Ewing’s Sarcoma


Ewing’s sarcoma is a round cell tumor, a component of Primitive neuroectodermal family of tumors (PNET). It is the second most common primary bone tumor affecting age group of 5-20 years commonly.

What is the cause of Ewing’s sarcoma?

The etiology of Ewing’s sarcoma is evident as reciprocal translocation between chromosome 11 and 22 in 85 % of cases. Immunohistochemistry (IHC) identifies CD99, Fli-1, vimentin, s-100, leu-7.

How in Ewing’s Sarcoma identified?

Pain is the most common presenting symptom, increasing in the night and may be associated with trivial trauma. A palpable mass grows rapidly thereafter accompanied by raise in temperature and the symptoms are noticed for duration of 3-9 months associated with loss of weight and appetite.

It is common to suspect local inflammation or osteomyelitis based on the presentation and duration of symptoms.

It most commonly involves bones such as pelvis followed by shaft or diaphysis of long bones, scapula, clavicle, chest wall and soft tissues.

Nearly 75 % of individuals present with solitary primary tumor without any distant metastases.

How to know the extent & spread of Ewing’s sarcoma in the body?

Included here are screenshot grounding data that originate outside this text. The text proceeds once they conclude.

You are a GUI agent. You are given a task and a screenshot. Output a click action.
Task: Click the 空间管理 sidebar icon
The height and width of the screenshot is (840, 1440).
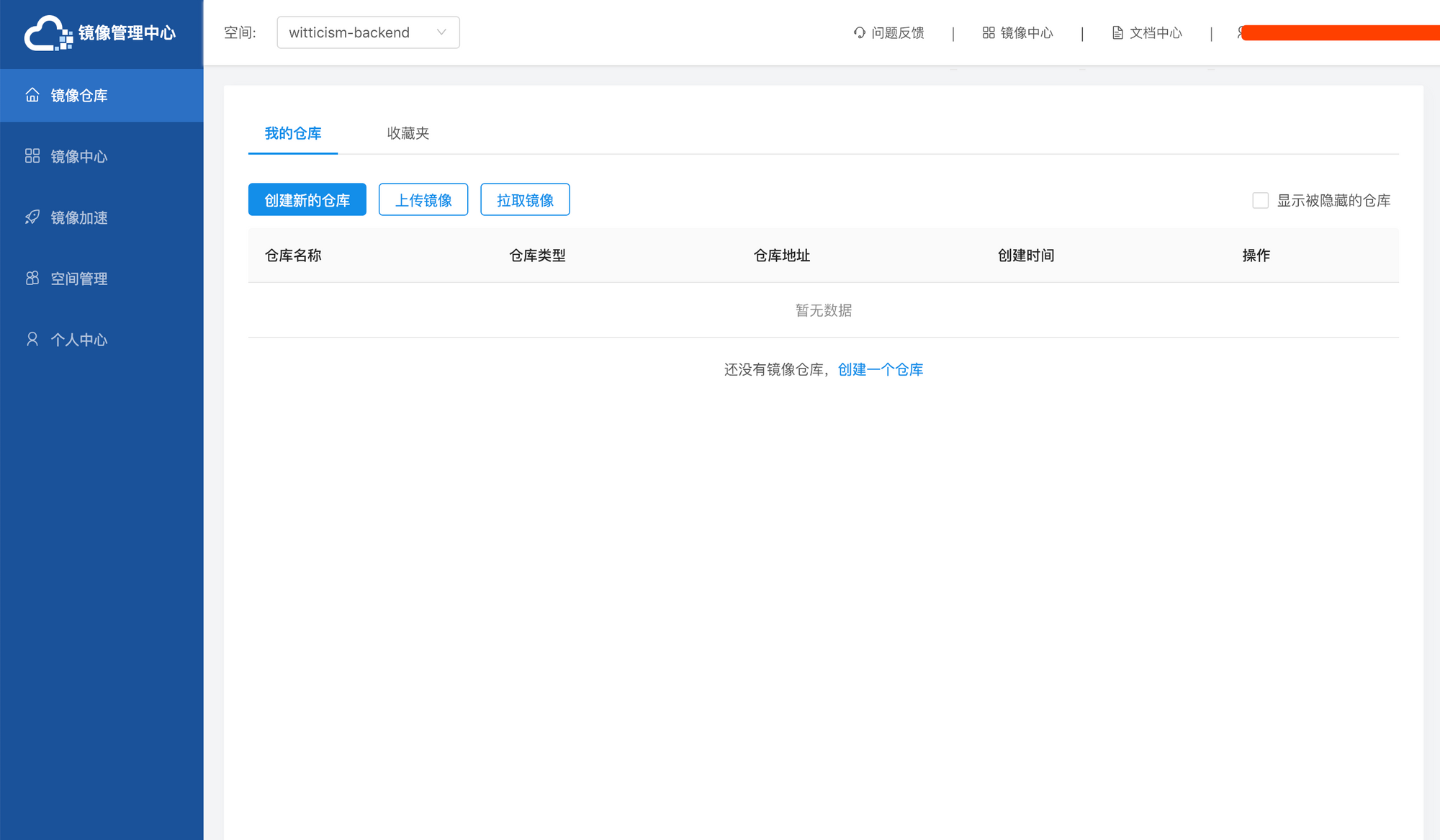pos(32,279)
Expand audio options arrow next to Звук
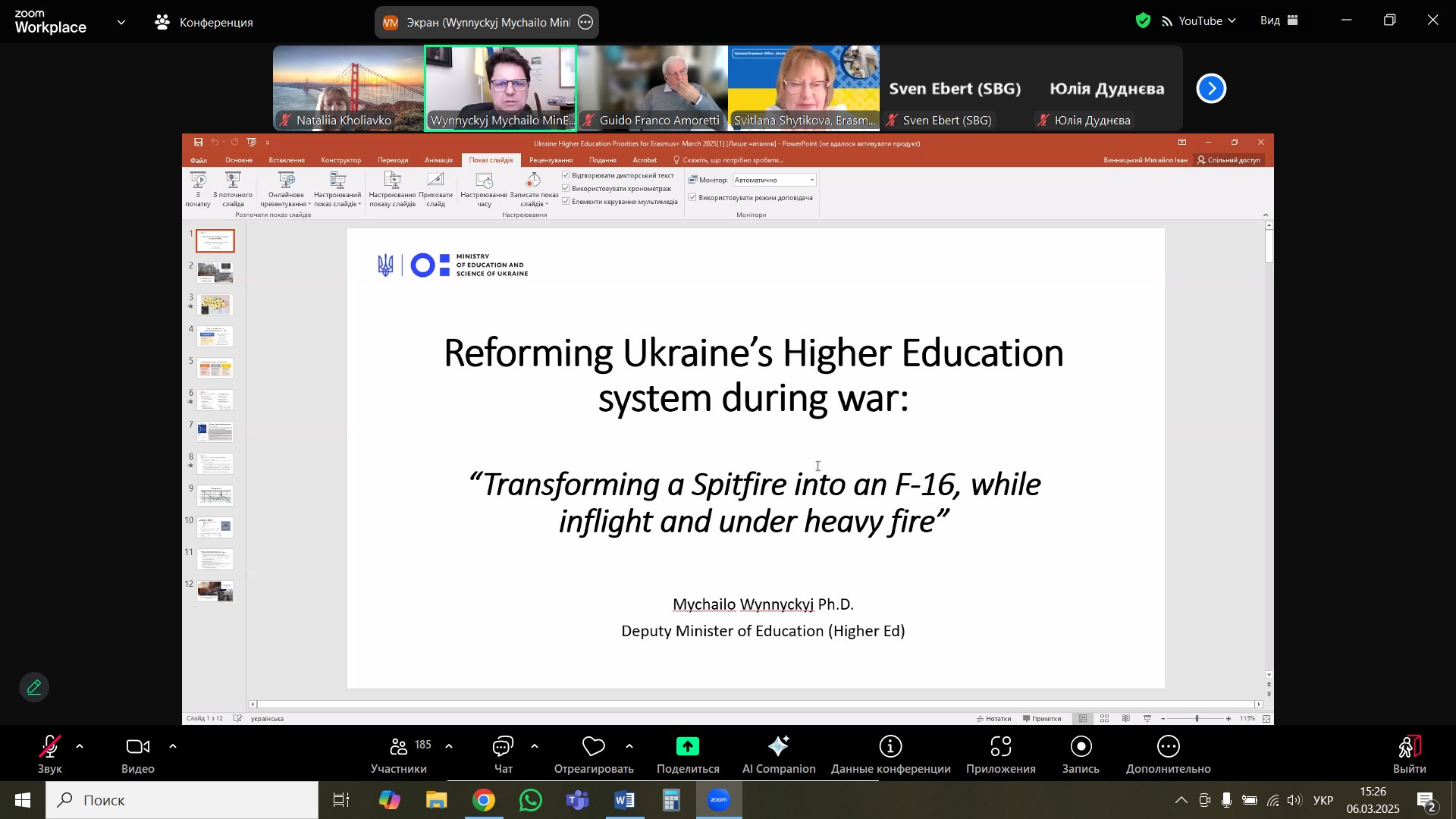Screen dimensions: 1456x819 click(x=80, y=748)
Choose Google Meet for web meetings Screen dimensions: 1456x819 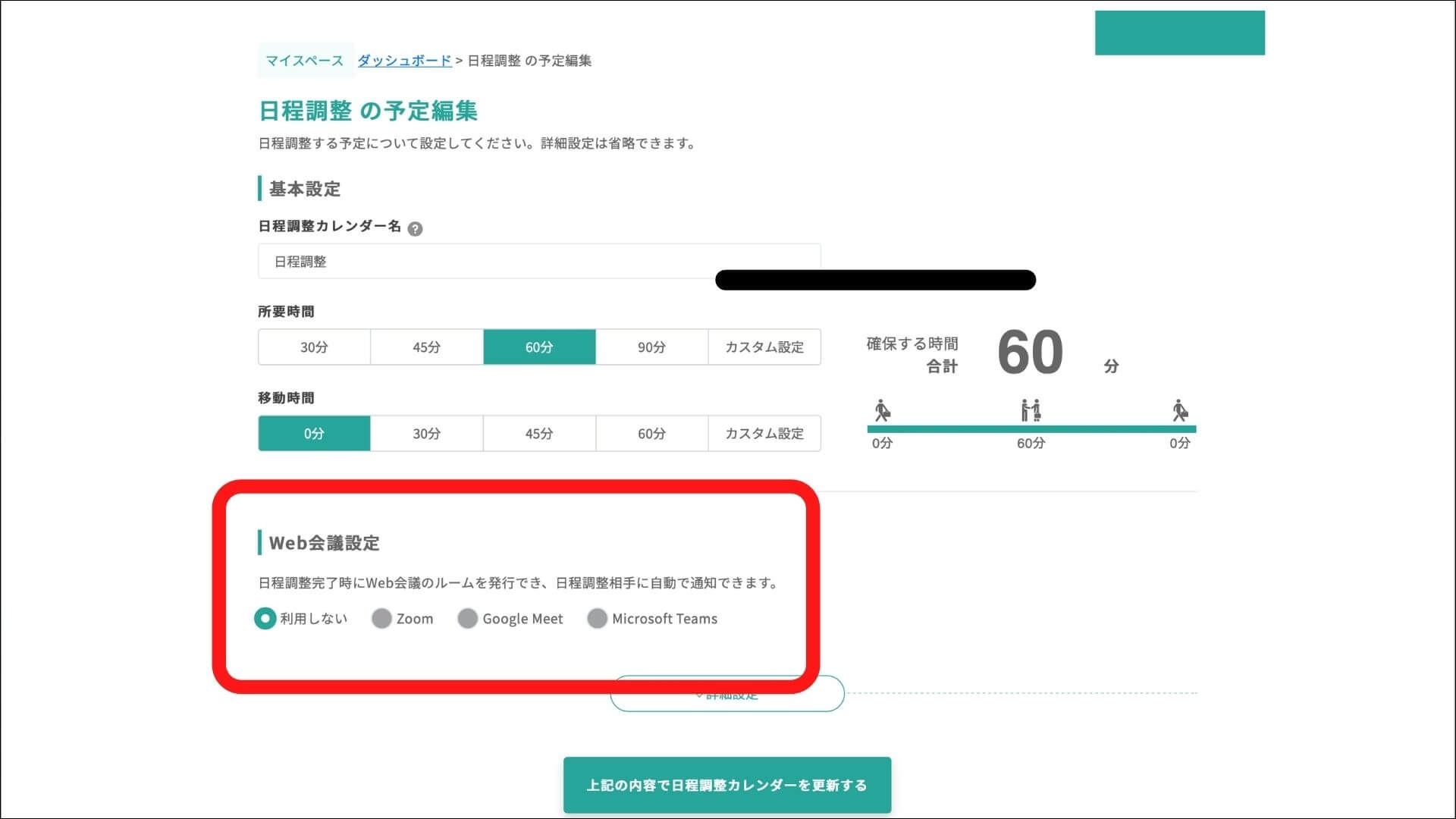pos(468,619)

The individual undergoes successive examinations such as plain radiograph, MRI followed by Biopsy.

Increase in ESR and LDH is noted in majority of individuals with Ewing’s sarcoma.

A Bone marrow aspiration is performed from posterior aspect of iliac bone to look for marrow involvement.

PET CT (whole body) is performed to identify metastases and complete staging.

10 % of patients present with microscopically detectable bone metastases.

How is of Ewing’s sarcoma treated?

The treatment of Ewing’s sarcoma is by a multidisciplinary team similar to osteosarcoma.

Ewing’s sarcoma has a better response to chemotherapy (Vincristine, Doxorubicin and Cisplatin-VAC protocol is commonly followed) and radiotherapy compared to osteosarcoma, but better outcomes are obtained when neoadjuvant chemotherapy is followed by surgical removal of primary tumor infrequently followed by adjuvant therapy.

Radiotherapy is used as adjuvant therapy when the surgical margins after tumor removal are narrow or post chemotherapy when the tumor is found in inaccessible sites such as inside pelvis, sacrum and large size of primary tumor (It is debated that risk of recurrence with radiotherapy alone is 10-20 %).

How is Limb Salvage possible in Ewings’s Sarcoma?

Surgical removal is with wide margins followed by reconstruction of the defect.

Reconstruction options include the same modalities as discussed in osteosarcoma which are individualized.

The advantage in Ewing’s sarcoma is that in certain situations radiotherapy can be provided to the tumor preoperatively when the initial tumor size appears large and the surgical margin expected is narrow increasing the risk of recurrence.

If an individual has distant metastases (lung most common), it can be surgically removed after removal of primary tumor.

Postoperatively adjuvant chemotherapy is provided (4-6 months) and can be altered based on tumor necrosis response after neoadjuvant chemotherapy.

Rehabilitation is provided according to the type of reconstruction.

How often should I visit the doctor?

The individual is followed up every 3 months for the first 2 years, followed by 6 months every 3 years (aggressive monitoring of the patient until 5 years).

Overall survival of primary non metastatic Ewing’s sarcoma at presentation is 60 – 70 %.

Distant metastases and local recurrence may necessitate change in chemotherapy protocol depending on the nature of event.

Solitary metastasis and local recurrences require to be surgically removed. Survival of this specific category of individuals is 20-30 % at 5 years.

Occurrence of multiple widespread metastases or multiple local recurrences increase morbidity and mortality risk.

Are there any prognostic factors for Ewing’s sarcoma?

Certain prognostic features have been identified for Ewing’s sarcoma.

Better prognosis is for primary tumor without metastasis, long bone involvement compared to pelvis and axial sites, small tumor size (less than 200 ml), and children compared to adults, lung metastases compared to bone metastasis and response to initial chemotherapy.